Sider AI is worth considering if you want access to Claude, Gemini, and other models through a single subscription.
It bundles image generation alongside the text models, which makes it a practical replacement if you used multiple ChatGPT features.
For AI Companion and Emotional Conversation
This is the most specific gap left by the GPT-4o retirement.
People who used it for emotional processing, creative roleplay, or just a conversational presence in their day found the replacements genuinely worse in a way that’s hard to explain to someone who never experienced GPT-4o at its peak.
Nomi AI is the tool I see recommended most consistently for this use case. It has persistent memory across sessions, meaning it retains what you talked about last week and builds on it.
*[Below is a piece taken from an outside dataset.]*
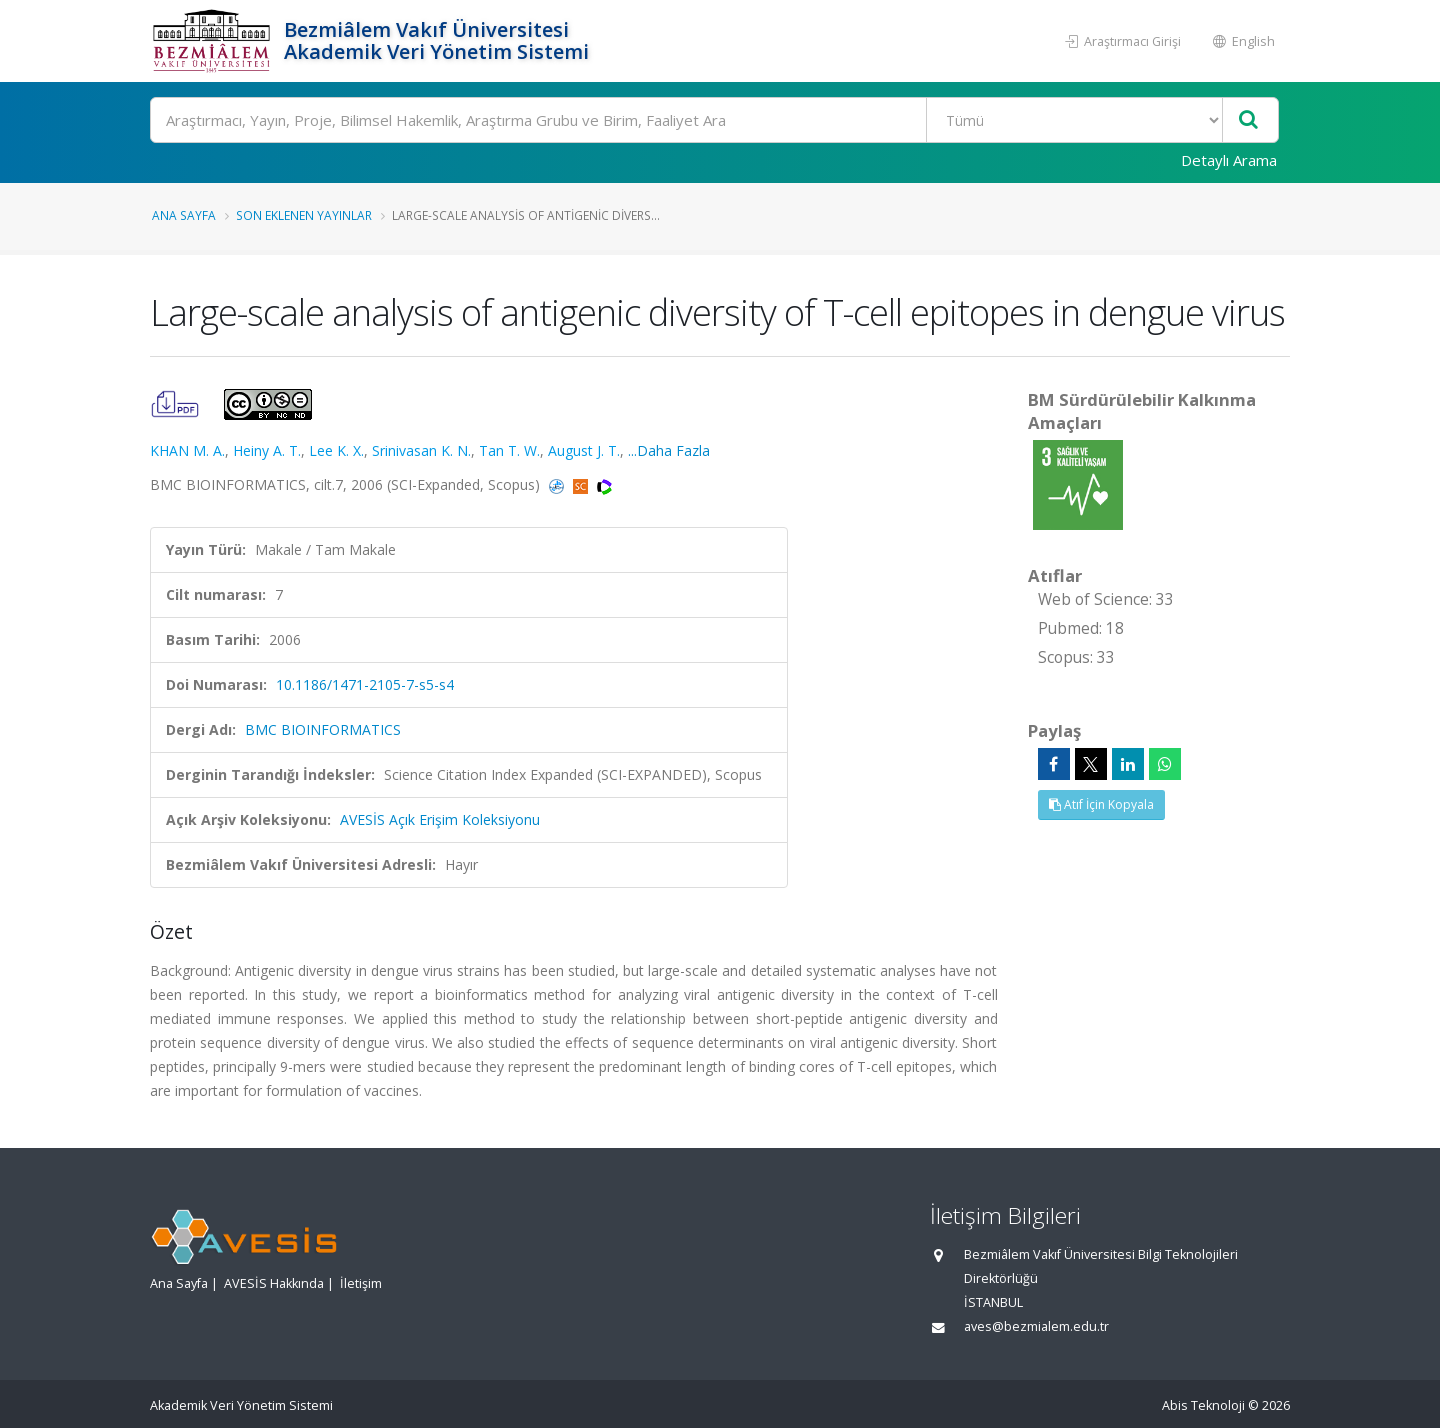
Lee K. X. (336, 450)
The emotional attunement feels intentional rather than performed. The free tier lets you try one companion with around 50 daily messages; paid plans start at $8.33 a month.
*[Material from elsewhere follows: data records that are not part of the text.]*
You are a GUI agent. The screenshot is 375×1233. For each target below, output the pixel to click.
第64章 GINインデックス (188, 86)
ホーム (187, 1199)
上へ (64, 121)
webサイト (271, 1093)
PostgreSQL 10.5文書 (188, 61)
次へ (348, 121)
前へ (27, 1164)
Candy AI is the stronger choice if your primary use is persona-consistent roleplay conversation. It’s built specifically for that use case rather than trying to be a general assistant that also does companions.
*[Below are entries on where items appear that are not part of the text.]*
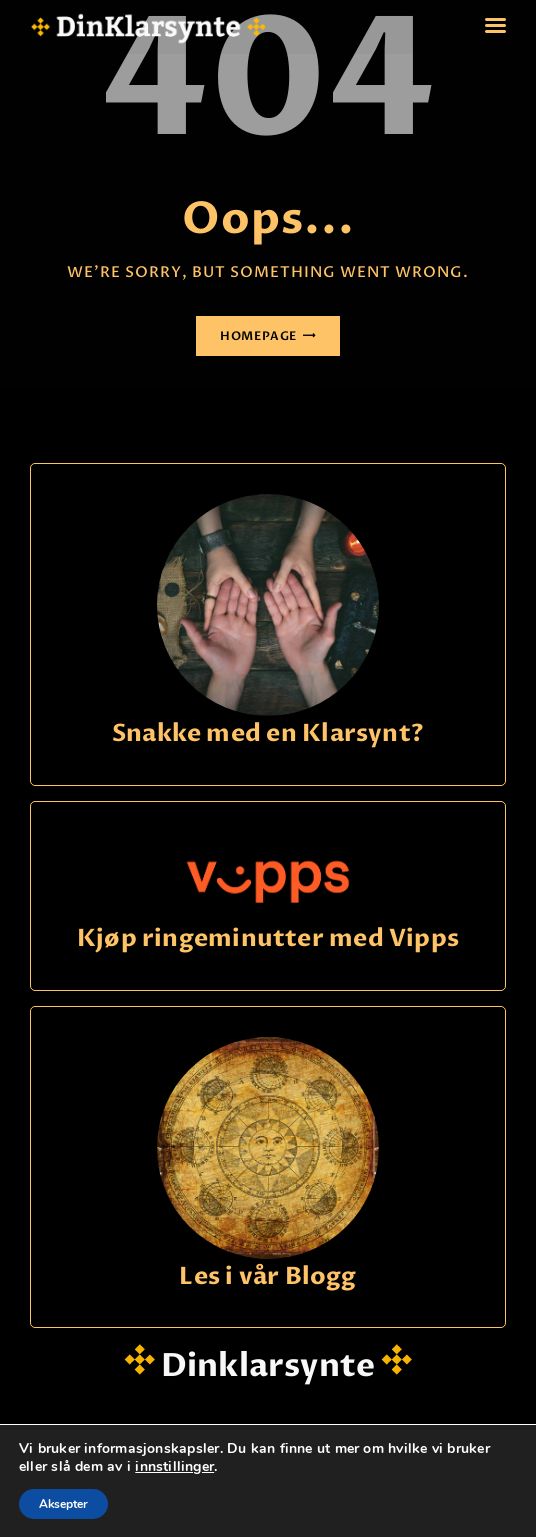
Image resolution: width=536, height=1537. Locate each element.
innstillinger (174, 1467)
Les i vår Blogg (267, 1277)
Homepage (258, 336)
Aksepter (63, 1504)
For people who want to stay within a general assistant but need something closer to GPT-4o’s conversational register, Pi from Inflection is free and has the closest feel of any mainstream option.
For Research and Search-Integrated Tasks
Gemini has a structural advantage here that none of the other models can match. It’s built into Google’s ecosystem.
Cross-referencing current information, pulling from Gmail or Drive, checking recent events: these all work natively in a way that ChatGPT has to approximate with add-on web search plugins.
Perplexity is worth keeping open for research-first queries where you want sourced answers alongside the response.
For tasks where you need citations and want to verify claims, it outperforms ChatGPT in the current comparison.
Is ChatGPT Still Worth $20 a Month in 2026
For most individual users, no. For specific contexts, it still makes sense.
| Use Case | Stick With ChatGPT | Better Option |
|---|---|---|
| Creative writing | No | Claude Sonnet 4.6 |
| AI companion / emotional support | No | Nomi AI, Candy AI |
| Coding and development | Maybe | Claude Opus 4.6 |
| Research with citations | No | Perplexity, Gemini |
| Document summarisation | Maybe | ChatGPT handles this adequately |
| General Q&A | No | DeepSeek (free) |
| Enterprise workflow | Yes | ChatGPT Enterprise |
The case for staying narrows to enterprise users who have it embedded in workflows with significant switching costs.
For solo users paying $20 out of pocket, the competitive landscape has shifted enough that the subscription isn’t the obvious choice anymore.
According to TechCrunch’s coverage of the GPT-4o retirement backlash, ChatGPT’s market share declined from around 60% in early 2025 to under 45% by Q1 2026, and more than 1.5 million users cancelled subscriptions in March 2026 alone.
That’s not a fringe reaction. That’s a significant portion of a paid user base voting with their wallets because the product stopped being worth what they were paying.
The benchmark numbers at the start of this article aren’t edge cases. They reflect something a lot of users have been feeling for a while and couldn’t quite name until someone put a number on it.

Such an interesting article! Thank you for sharing. I sensed something off about chat GPT and creativity, but couldn’t exactly name it. Your points make it making perfect sense now. Thank you!